TESTO DA LEGGERE |
□ □ □
D: E poi, LES MISERABLES è un musical molto ‘lirico’ quindi possiamo affermare che il collegamento con la tradizione operistica italiana sia immediato. Ad ogni modo, io dico: "purtroppo" (ma c'è anche chi direbbe "meno male") le liriche non sono state tradotte in lingua italiana. La questione degli adattamenti è ostica tanto tra gli appassionati quanto tra i professionisti. In genere tu dove ti collocheresti: tra i "Purtroppo" o tra i "Meno male"?
□ □ □
QUESITO 1 | Secondo il testo da leggere, con quale tradizione ha un collegamento immediato LES MISERABLES?
QUESITO 2 | Come tradurresti in inglese questa frase del testo da leggere: «La questione degli adattamenti è ostica tanto tra gli appassionati quanto tra i professionisti.»?
□ □ □
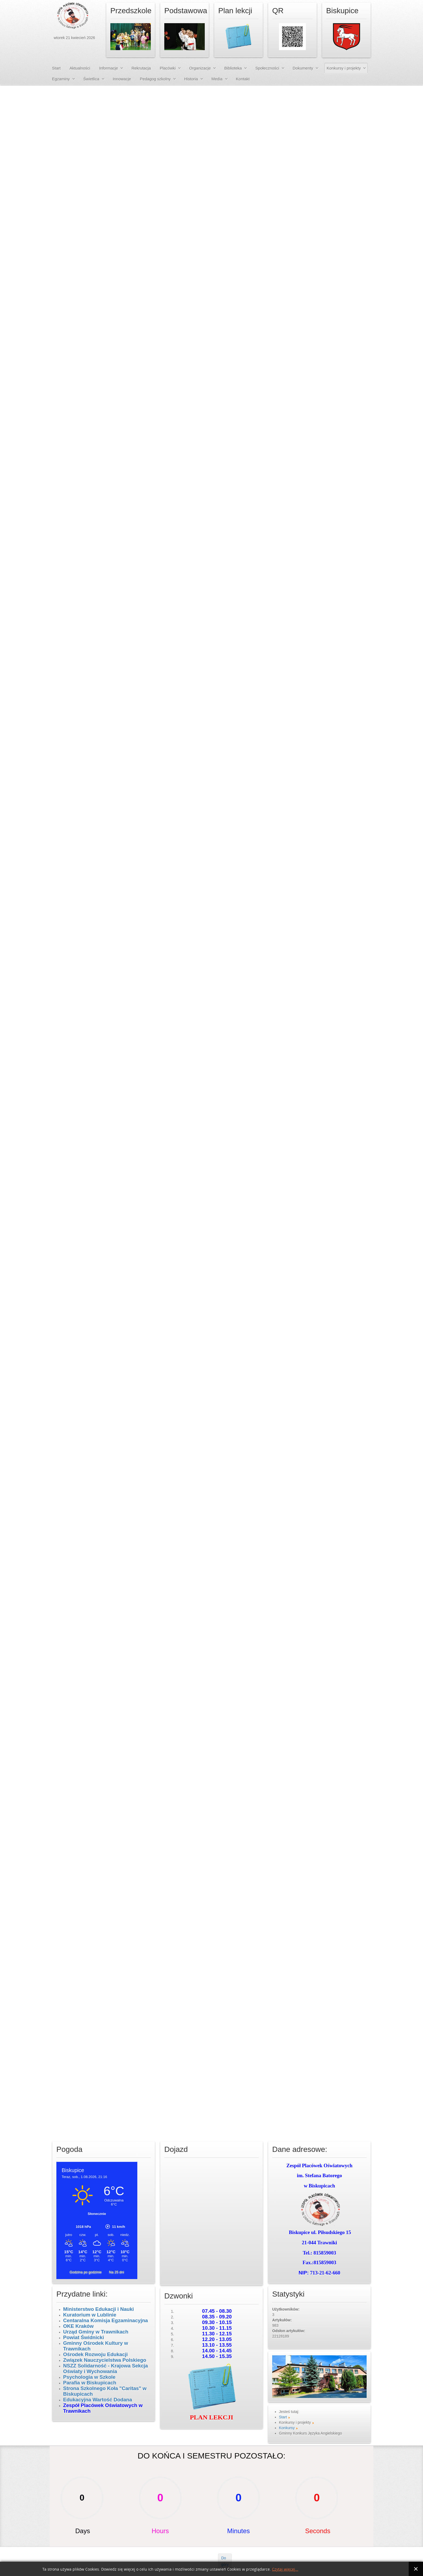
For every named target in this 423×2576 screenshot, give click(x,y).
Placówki (168, 68)
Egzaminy (61, 79)
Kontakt (243, 79)
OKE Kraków (78, 2326)
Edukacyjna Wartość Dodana (97, 2399)
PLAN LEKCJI (211, 2417)
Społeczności (267, 68)
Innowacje (122, 79)
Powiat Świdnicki (83, 2337)
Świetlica (91, 79)
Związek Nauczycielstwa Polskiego (104, 2360)
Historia (191, 79)
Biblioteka (233, 68)
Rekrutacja (141, 68)
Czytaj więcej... (285, 2569)
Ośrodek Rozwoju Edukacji (95, 2354)
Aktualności (80, 68)
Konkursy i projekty (344, 68)
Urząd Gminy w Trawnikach (95, 2332)
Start (56, 68)
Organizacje (200, 68)
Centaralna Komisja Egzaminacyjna (105, 2320)
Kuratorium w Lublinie (89, 2315)
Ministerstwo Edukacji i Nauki (99, 2309)
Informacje (108, 68)
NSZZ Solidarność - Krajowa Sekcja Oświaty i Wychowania (105, 2368)
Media (217, 79)
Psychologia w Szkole (89, 2377)
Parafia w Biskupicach (89, 2382)
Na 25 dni (116, 2272)
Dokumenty (303, 68)
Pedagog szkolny (155, 79)
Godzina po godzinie (86, 2272)
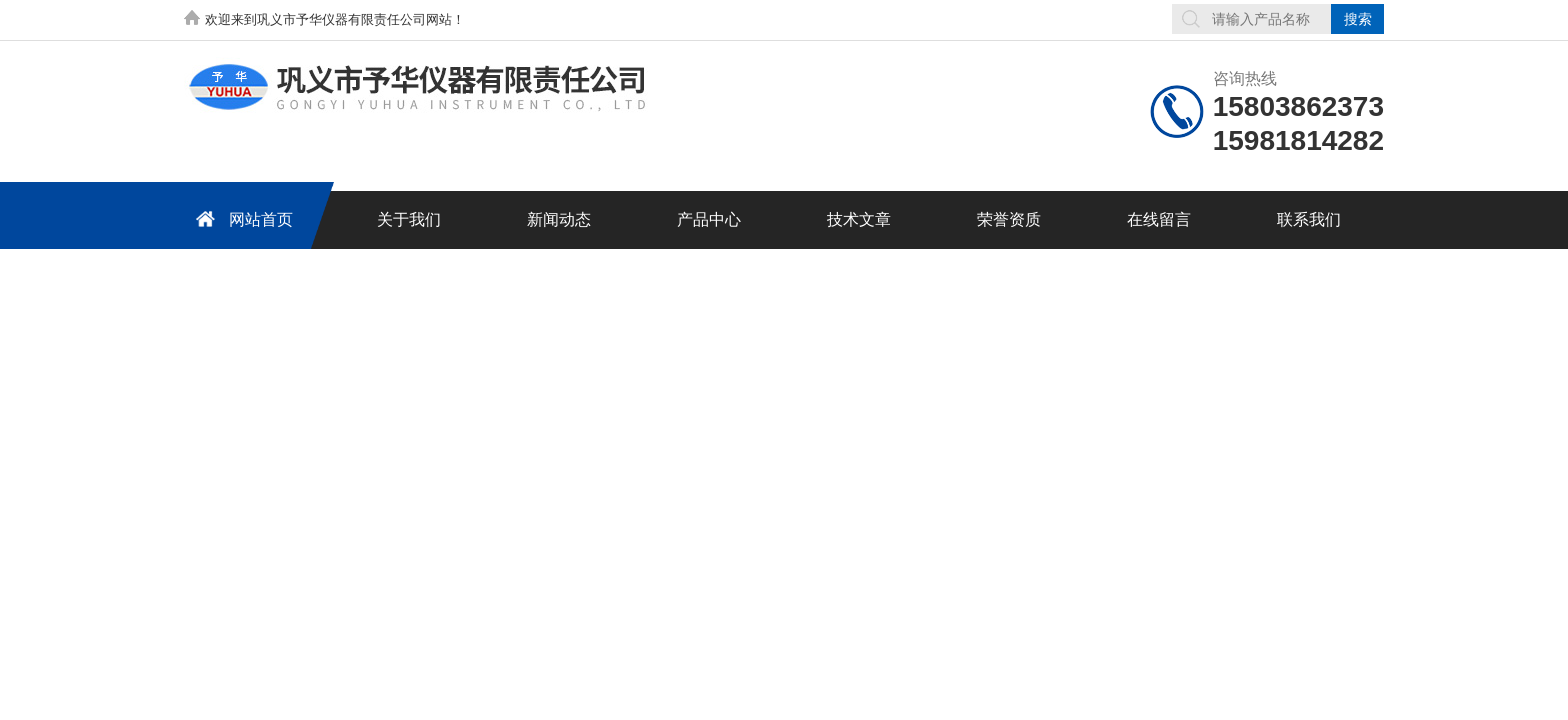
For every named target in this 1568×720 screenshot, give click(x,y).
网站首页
□ □ □
RISPOSTA ATTESA 1 | Con la tradizione operistica italiana.

RISPOSTA ATTESA 2 | The question of adaptations is a thorny one among fans and professionals alike.